Exposing the right port to airflow services in docker

Question:

I’m trying to build a minimal datapipeline using docker, postgres, and airflow. My docker-compose.yaml file can be found here and is exteneded from airflow’s documentation here. I’ve extended it to include a seperate postgres database where I will write data, and a pgadmin instance (these are added near the bottom).

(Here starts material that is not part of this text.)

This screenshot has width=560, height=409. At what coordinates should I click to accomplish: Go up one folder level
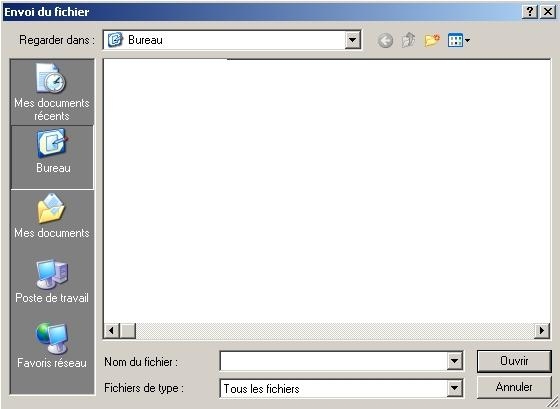coord(408,40)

I can confirm that the services are running and accessible when I run docker compose up -d, and I can log into the airflow web UI to see my dags. I’ve created a very simple dag to insert the date and time into a table every minute. The dag code is show below:

from airflow import DAG
from airflow.operators.python import PythonOperator
from datetime import datetime, timedelta
import psycopg2
from airflow.hooks.postgres_hook import PostgresHook

default_args = {
    'owner': 'airflow',
    'retries': 1,
    'retry_delay': timedelta(minutes=5),
    'start_date': datetime(2024, 1, 1),
}

def create_table():
    pg_hook = PostgresHook(postgres_conn_id='postgres_default')
    conn = pg_hook.get_conn()
    cursor = conn.cursor()
    create_query = """
        CREATE TABLE IF NOT EXISTS fact_datetime (
            datetime TIMESTAMP
        );
    """
    cursor.execute(create_query)
    conn.commit()
    cursor.close()
    conn.close()

def insert_datetime():
    pg_hook = PostgresHook(postgres_conn_id='postgres_default')
    conn = pg_hook.get_conn()
    cursor = conn.cursor()
    insert_query = """
        INSERT INTO fact_datetime (datetime)
        VALUES (NOW());
    """
    cursor.execute(insert_query)
    conn.commit()
    cursor.close()
    conn.close()

with DAG('insert_datetime_dag',
         default_args=default_args,
         description='DAG to insert current datetime every minute',
         schedule_interval='*/1 * * * *',
         catchup=False) as dag:

    create_table_task = PythonOperator(
        task_id='create_table',
        python_callable=create_table,
    )

    insert_datetime_task = PythonOperator(
        task_id='insert_datetime',
        python_callable=insert_datetime,
    )

    create_table_task >> insert_datetime_task

Before running this dag, I’ve added a postgres connection in the airflow web UI, which should allow me to use the PostgreHook.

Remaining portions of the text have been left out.